» Task objective:
Please return the text of all the items below word for word, leaving out the pictures.
#### Listed records
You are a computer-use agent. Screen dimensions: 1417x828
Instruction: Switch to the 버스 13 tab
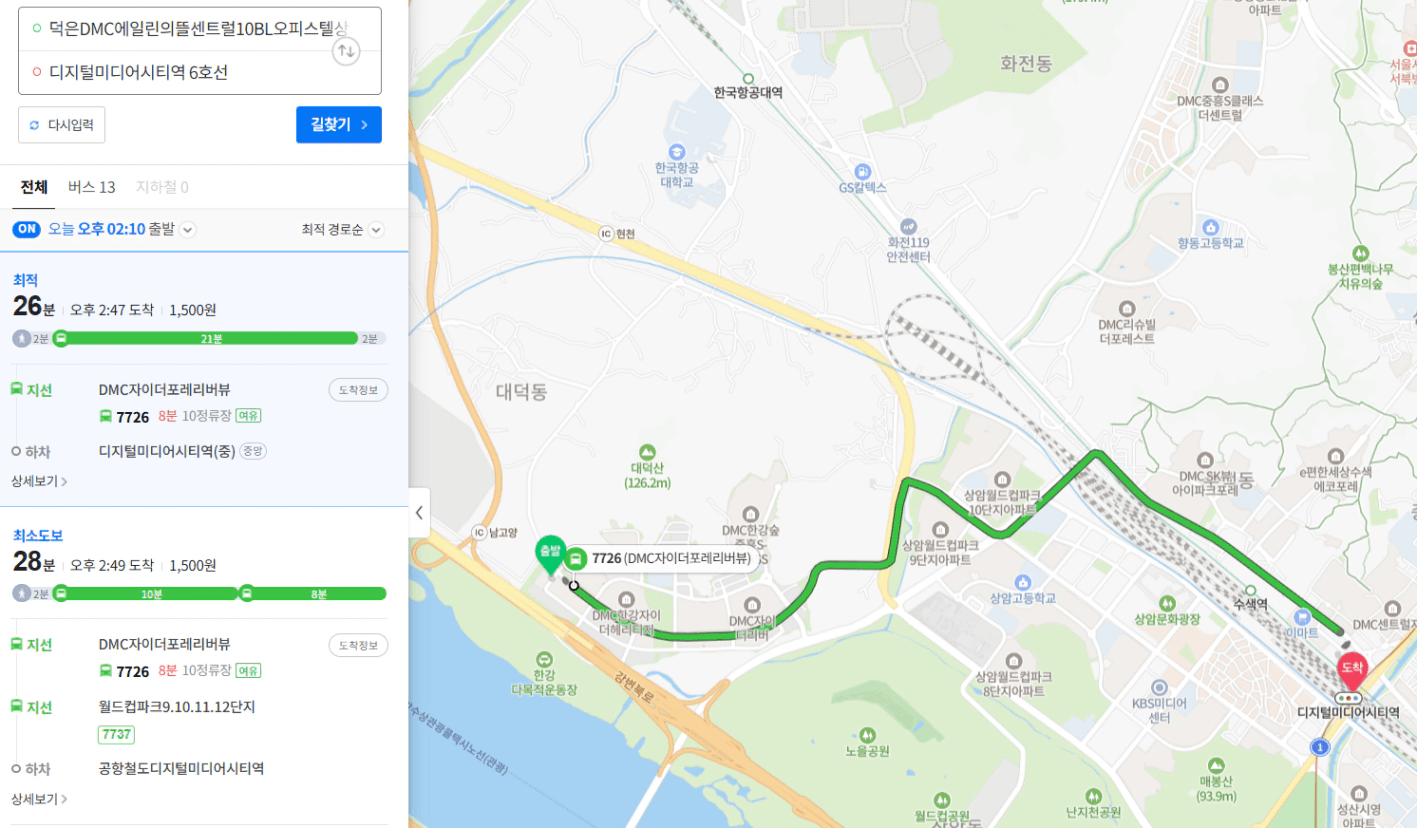coord(92,187)
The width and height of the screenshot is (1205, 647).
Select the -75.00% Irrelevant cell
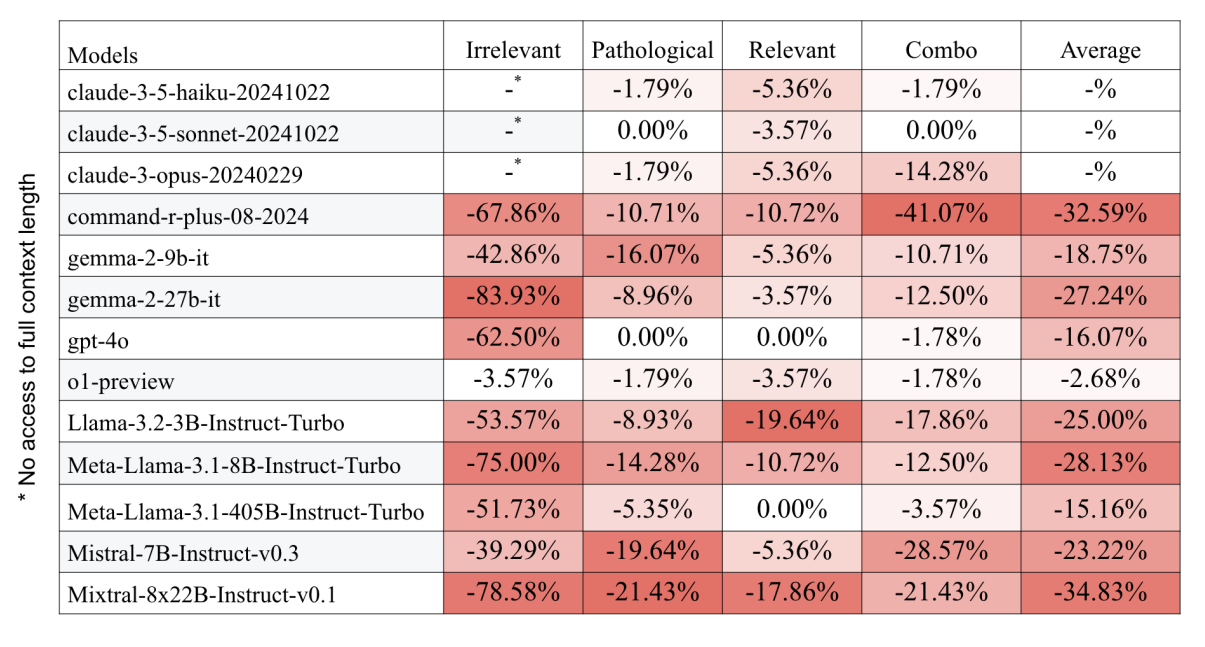(513, 464)
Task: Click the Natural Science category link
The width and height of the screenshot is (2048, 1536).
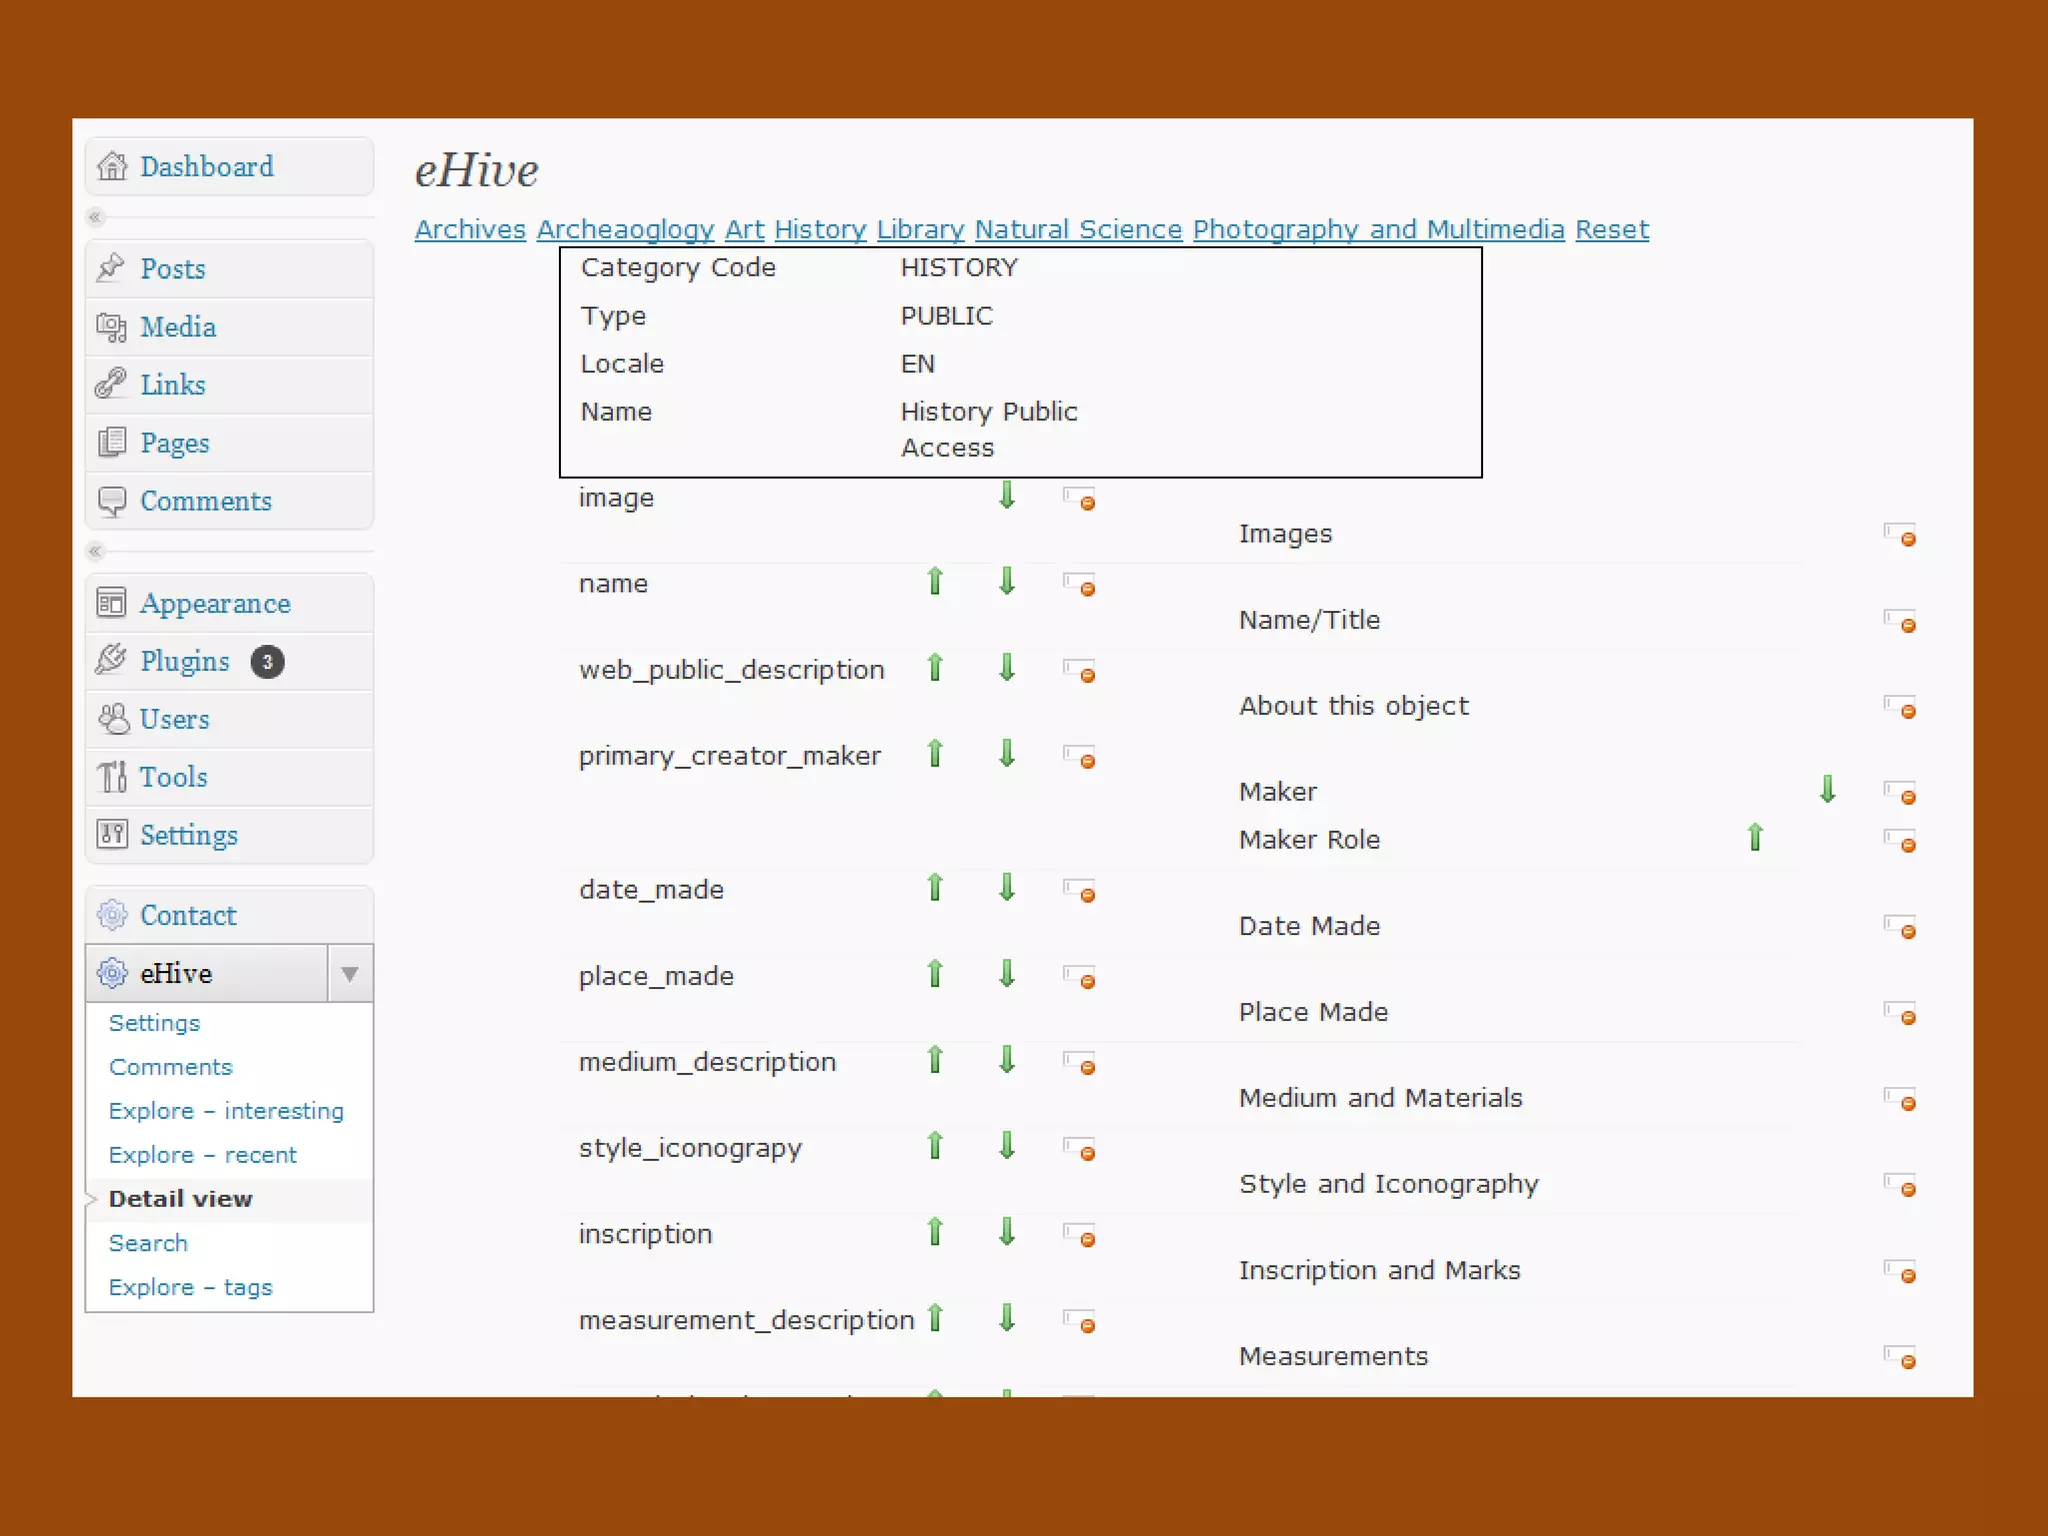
########
» Solution to this exercise:
You are a computer-use agent. Screen dimensions: 1417x828
Instruction: Switch to the 버스 13 tab
coord(92,187)
The width and height of the screenshot is (1205, 647).
Select the -75.00% Irrelevant cell
(513, 464)
Task: Click the Natural Science category link
The width and height of the screenshot is (2048, 1536).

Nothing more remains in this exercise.